Massachusetts’ Health Care System Has Resulted In A 9% Increase In Emergency Room Visits
Massachusetts was the first state in the nation to adopt the sort of health care reform Democrats now want to pass on the federal level. Massachusetts has a health insurance mandate, meaning that you are required to have health insurance, and a “public option” plan run by the government.
On the national level, Democrats also want to mandate health insurance and have a public option, be it a government-run plan or the health care equivalents of Fannie Mae and Freddie Mac in health care “co-ops.” Now, the liberals tell us that we need to mandate health insurance because all of the people who don’t have health insurance just end up going to the emergency room to get their care, running up expenses for the rest of us.
But if we use Massachusetts as an example for what will actually happen, the Democrats are wrong. Emergency room visits didn’t go down in Massachusetts as a result of their mandated health care/public option. Emergency room visits went up 9%.

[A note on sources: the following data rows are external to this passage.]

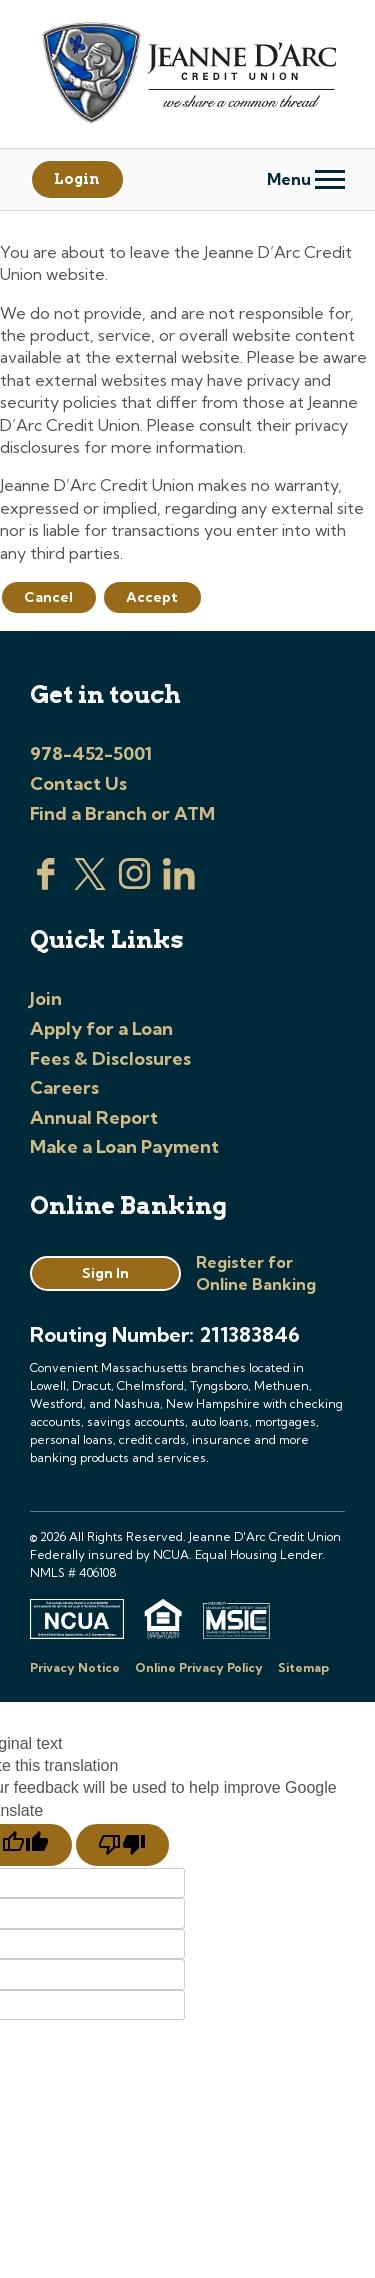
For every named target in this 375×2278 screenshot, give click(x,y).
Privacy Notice (75, 1667)
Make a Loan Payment (124, 1146)
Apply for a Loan (101, 1028)
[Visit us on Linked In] (179, 884)
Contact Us (78, 783)
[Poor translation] (122, 1845)
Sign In (105, 1273)
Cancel (48, 597)
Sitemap (303, 1667)
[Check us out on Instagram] (135, 884)
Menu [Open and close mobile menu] (306, 179)
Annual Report (94, 1117)
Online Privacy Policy (199, 1667)
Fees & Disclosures (110, 1058)
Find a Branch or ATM (122, 813)
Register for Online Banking (256, 1273)
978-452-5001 (91, 753)
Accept (152, 597)
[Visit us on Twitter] (90, 884)
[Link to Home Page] (187, 75)
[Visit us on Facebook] (46, 884)
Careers (64, 1087)
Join (46, 998)
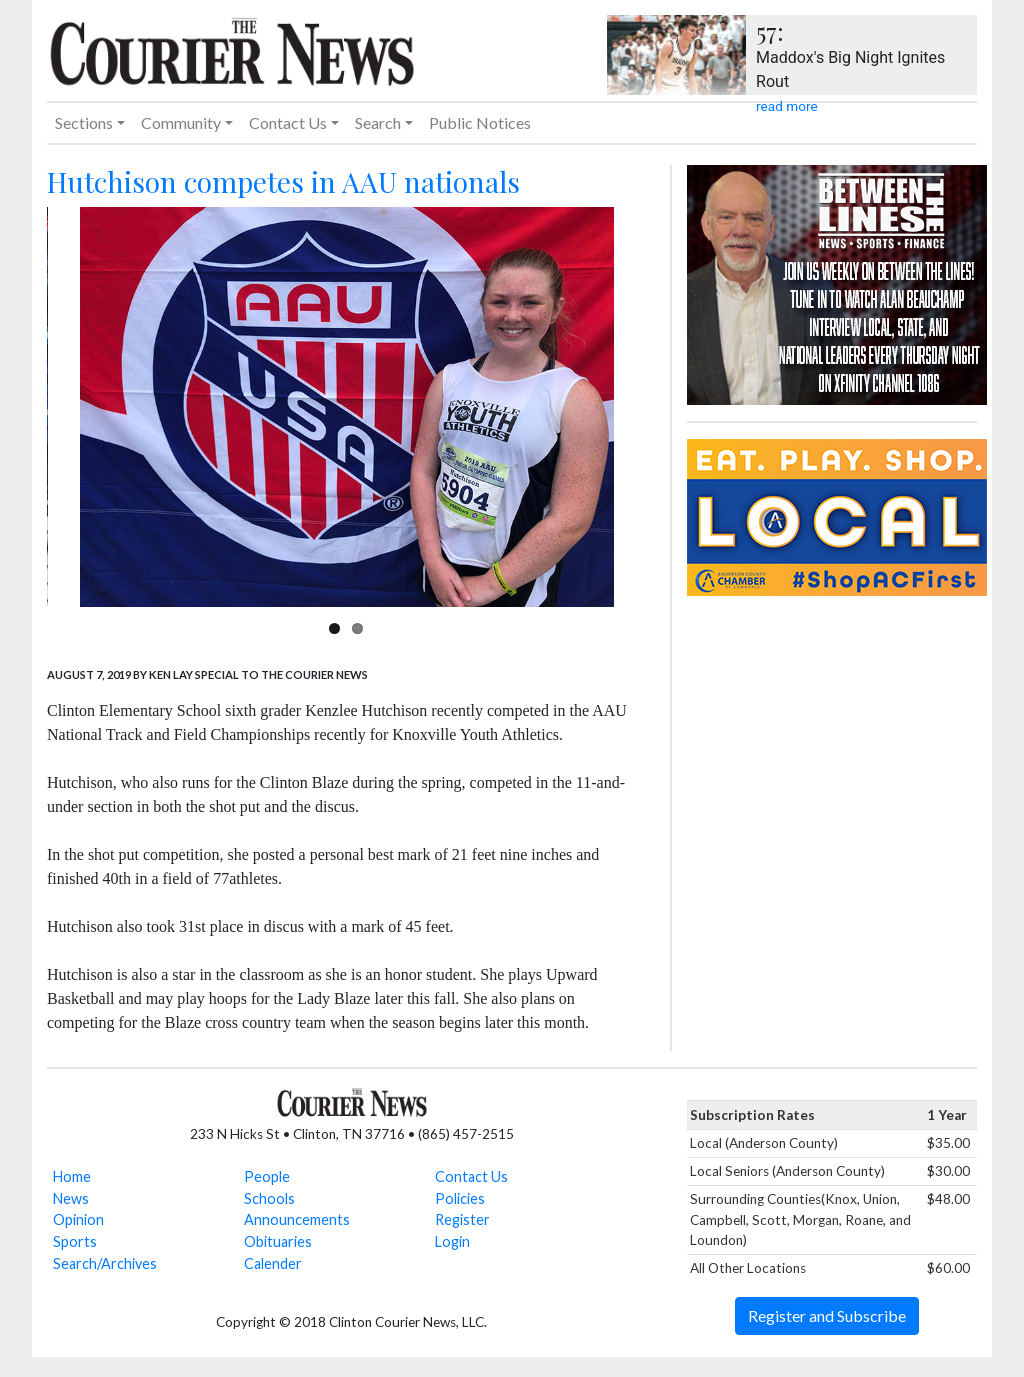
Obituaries (278, 1241)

The Independent Institute explains:
...the drumbeat claim that government health-care will be at least partially funded by “savings” from shifting people from expensive emergency room care to affordable preventative care can now be shelved as simply another piece of “all the misinformation that’s been spread over the past few months” President Obama criticized in his Sept. 9 speech to Congress.
I’ve never claimed that our current way of doing health care is perfect. But the problems with our health care right now are caused by government. And adding more government to the equation is only going to make things worse.